Debt ceiling: How the 2023 drama is ‘100% different’ than 2011
Many in Washington and Wall Street are looking to 2011 as a reason not to freak out about the current debt-ceiling standoff. That year, a similar crisis ended with a last-minute agreement.
Investors “are thinking, I've seen this movie many times before and I know the end of it,” Moody's Analytics chief economist Mark Zandi said.
But should investors really be so sanguine? Maybe not, according to Mike Sommers, who had a front-row seat to the drama in 2011 as chief of staff for then-Speaker John Boehner.
This year’s showdown, he said, “is 100% different,” adding: “I just don't know where the deal space is here.”
Several key factors that were in place during 2011 are missing this time around. Back then, the talks began much earlier and there was a different political environment and mutual agreement from the get go that deficit reduction was a top priority for both sides.
President Obama and Boehner also socialized in their off hours, making dealmaking a little easier.
“We had a willing dance partner in President Obama who understood that the political dynamics changed significantly in 2010 and that he needed a deal on this,” said Sommers, who is now the CEO of the American Petroleum Institute.
Similarities and differences
Both the current standoff and 2011 are similar in one respect: They feature a Democratic president on the eve of a re-election bid facing off against a newly ascendant House GOP majority intent on curbing what they see as his excesses.
But those 2011 talks began early and after Obama had established the Bowles-Simpson Commission a year earlier with a mission of finding a balanced budget.

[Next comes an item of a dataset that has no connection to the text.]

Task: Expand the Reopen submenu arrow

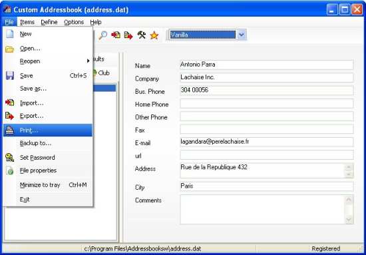Action: pos(89,61)
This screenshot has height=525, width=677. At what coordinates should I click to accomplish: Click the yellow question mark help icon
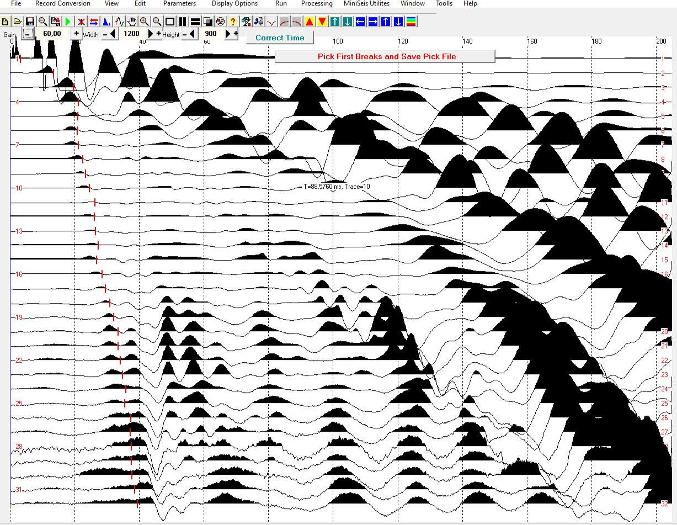coord(233,22)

Those talks also featured a completely different personal dynamic between the leaders. Obama and Boehner saw each other again and again in the months that led up to that deal, from the formal meetings to golf outings.
By contrast, President Biden and Speaker McCarthy have only been in the same room a handful of times in 2023 and their interactions have more often been notable for heated remarks and personal acrimony.

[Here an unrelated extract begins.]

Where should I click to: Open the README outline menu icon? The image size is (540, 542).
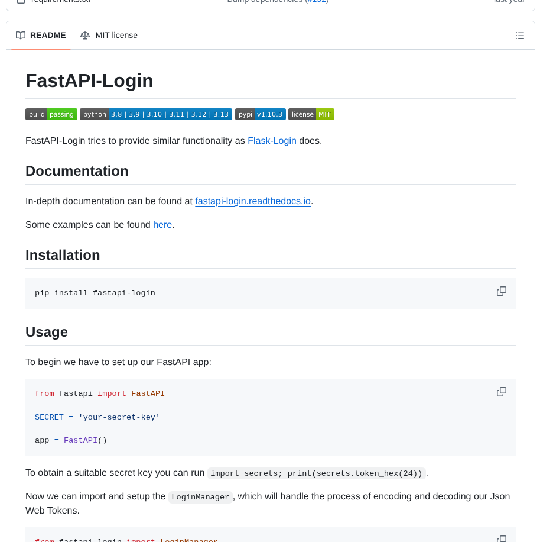tap(519, 36)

Staff meetings also only began in recent days as the leaders belatedly try to find their way to a bipartisan deal against a very tight timeline.
Changes to the political landscape
The vast differences with 2011 are a result of shifts in the political landscape on both sides of the aisle. Some of those shifts are the result of how the 2011 crisis played out.

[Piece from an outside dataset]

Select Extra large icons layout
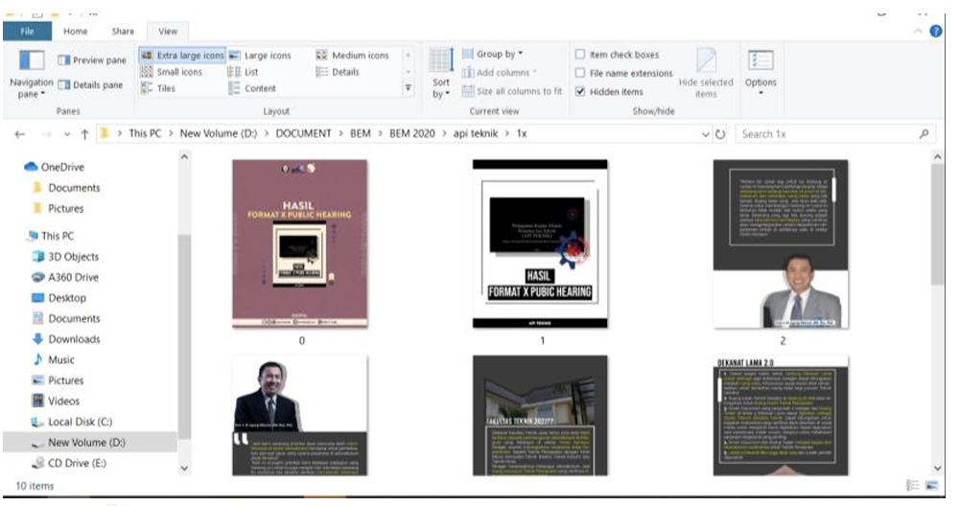The width and height of the screenshot is (960, 506). 182,56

For Biden, who was right in the middle of those earlier talks as a lead negotiator, things are different now precisely because the 2011 openness to negotiate was later seen by Democrats as a mistake.
Veterans of the Obama administration have regularly expressed regret that they agreed to negotiate on something they say should be inviolable: the full faith and credit of the United States.
The then-Vice President came out clearly looking for a different approach in the future. “I’d be frustrated if I was sitting there as well,” Biden said in August 2011 of his Democratic colleagues even as he rounded up votes for the deal that eventually passed.
This time around, Biden and his team may be sitting down to negotiate but they are still stretching some credulity by maintaining even the talks this week are actually negotiating on spending cuts more generally, not over the debt limit per se.
On the other side, Republicans look to 2011 as a model for how to use the debt ceiling as leverage but the political dynamics have changed there as well.
This time around, the powerful conservative wing of the GOP caucus has driven the GOP to demand much more and given McCarthy much less room to negotiate.
Last month, Republicans passed a sprawling proposal that is essentially a GOP wishlist not just focused on spending levels and deficits, but also addressing topics like tax policy, student loans and the Biden’s administration’s climate change policies.
The legacy of 2011
The 2011 crisis eventually ended just two days before the Treasury Department had projected the U.S. would run out of cash.
It was the last time a debt-ceiling agreement resulted in concrete deficit reduction. The Budget Control Act of 2011 led to $917 billion in deficit reduction over the following decade, according to the Committee for a Responsible Federal Budget.
But it also came with steep costs. Markets swooned in the summer of 2011 and the brush with default led to the US receiving its first credit downgrade in history.
Even with the memory of those costs, the concerns remain that both Washington and the financial sector are downplaying the chances of a default, an event that Treasury Secretary Janet Yellen said this week would mean “economic and financial catastrophe.”
Mike Konczal, a director at the Roosevelt Institute, noted in a press briefing Monday that in looking at recent history “I worry that the lesson [lawmakers] are taking is that a solution will show up at the last minute, as it did in 2011.”
Ben Werschkul is Washington correspondent for Yahoo Finance.